Task goal.
Nothing outside the range below should be printed. Output exactly the lines from the line with "The width and height of the screenshot is (1745, 1108)." to the line with "You are a computer-use agent. The", both included.

Data extract.
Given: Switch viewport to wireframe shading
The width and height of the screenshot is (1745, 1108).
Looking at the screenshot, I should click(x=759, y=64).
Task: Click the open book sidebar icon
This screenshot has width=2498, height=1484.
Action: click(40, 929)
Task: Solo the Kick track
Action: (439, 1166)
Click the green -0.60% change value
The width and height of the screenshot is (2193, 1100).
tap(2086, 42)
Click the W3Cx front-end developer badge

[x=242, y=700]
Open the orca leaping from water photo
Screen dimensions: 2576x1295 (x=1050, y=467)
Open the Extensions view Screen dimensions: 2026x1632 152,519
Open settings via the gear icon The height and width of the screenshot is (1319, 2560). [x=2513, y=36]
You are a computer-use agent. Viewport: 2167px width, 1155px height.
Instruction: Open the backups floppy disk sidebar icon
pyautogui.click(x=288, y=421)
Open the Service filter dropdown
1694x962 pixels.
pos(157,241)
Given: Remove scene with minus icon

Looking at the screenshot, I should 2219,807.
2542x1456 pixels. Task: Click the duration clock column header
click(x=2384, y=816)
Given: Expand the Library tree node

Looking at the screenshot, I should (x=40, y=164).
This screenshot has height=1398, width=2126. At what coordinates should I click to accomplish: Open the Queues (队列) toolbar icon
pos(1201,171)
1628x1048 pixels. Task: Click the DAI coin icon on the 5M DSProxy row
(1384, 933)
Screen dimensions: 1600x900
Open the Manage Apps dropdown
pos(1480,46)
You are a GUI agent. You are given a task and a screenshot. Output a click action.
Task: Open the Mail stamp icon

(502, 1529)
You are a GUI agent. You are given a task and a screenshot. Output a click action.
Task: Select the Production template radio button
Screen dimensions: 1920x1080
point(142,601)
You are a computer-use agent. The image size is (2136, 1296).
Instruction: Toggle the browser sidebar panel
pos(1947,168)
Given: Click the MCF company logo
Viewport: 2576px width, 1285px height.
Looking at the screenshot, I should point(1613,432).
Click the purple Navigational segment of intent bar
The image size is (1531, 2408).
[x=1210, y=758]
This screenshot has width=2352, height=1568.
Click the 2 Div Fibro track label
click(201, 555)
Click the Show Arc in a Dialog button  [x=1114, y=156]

Output for this exercise.
The width and height of the screenshot is (1745, 1108).
Looking at the screenshot, I should click(x=759, y=64).
Task: Click the open book sidebar icon
This screenshot has width=2498, height=1484.
Action: click(40, 929)
Task: Solo the Kick track
Action: (439, 1166)
Click the green -0.60% change value
The width and height of the screenshot is (2193, 1100).
tap(2086, 42)
Click the W3Cx front-end developer badge

[x=242, y=700]
Open the orca leaping from water photo
Screen dimensions: 2576x1295 (x=1050, y=467)
Open the Extensions view Screen dimensions: 2026x1632 152,519
Open settings via the gear icon The height and width of the screenshot is (1319, 2560). [x=2513, y=36]
You are a computer-use agent. Viewport: 2167px width, 1155px height.
Instruction: Open the backups floppy disk sidebar icon
pyautogui.click(x=288, y=421)
Open the Service filter dropdown
1694x962 pixels.
pos(157,241)
Given: Remove scene with minus icon

Looking at the screenshot, I should 2219,807.
2542x1456 pixels. Task: Click the duration clock column header
click(x=2384, y=816)
Given: Expand the Library tree node

Looking at the screenshot, I should (x=40, y=164).
This screenshot has height=1398, width=2126. At what coordinates should I click to accomplish: Open the Queues (队列) toolbar icon
pos(1201,171)
1628x1048 pixels. Task: Click the DAI coin icon on the 5M DSProxy row
(1384, 933)
Screen dimensions: 1600x900
Open the Manage Apps dropdown
pos(1480,46)
You are a GUI agent. You are given a task and a screenshot. Output a click action.
Task: Open the Mail stamp icon

(502, 1529)
You are a GUI agent. You are given a task and a screenshot. Output a click action.
Task: Select the Production template radio button
Screen dimensions: 1920x1080
point(142,601)
You are a computer-use agent. The image size is (2136, 1296).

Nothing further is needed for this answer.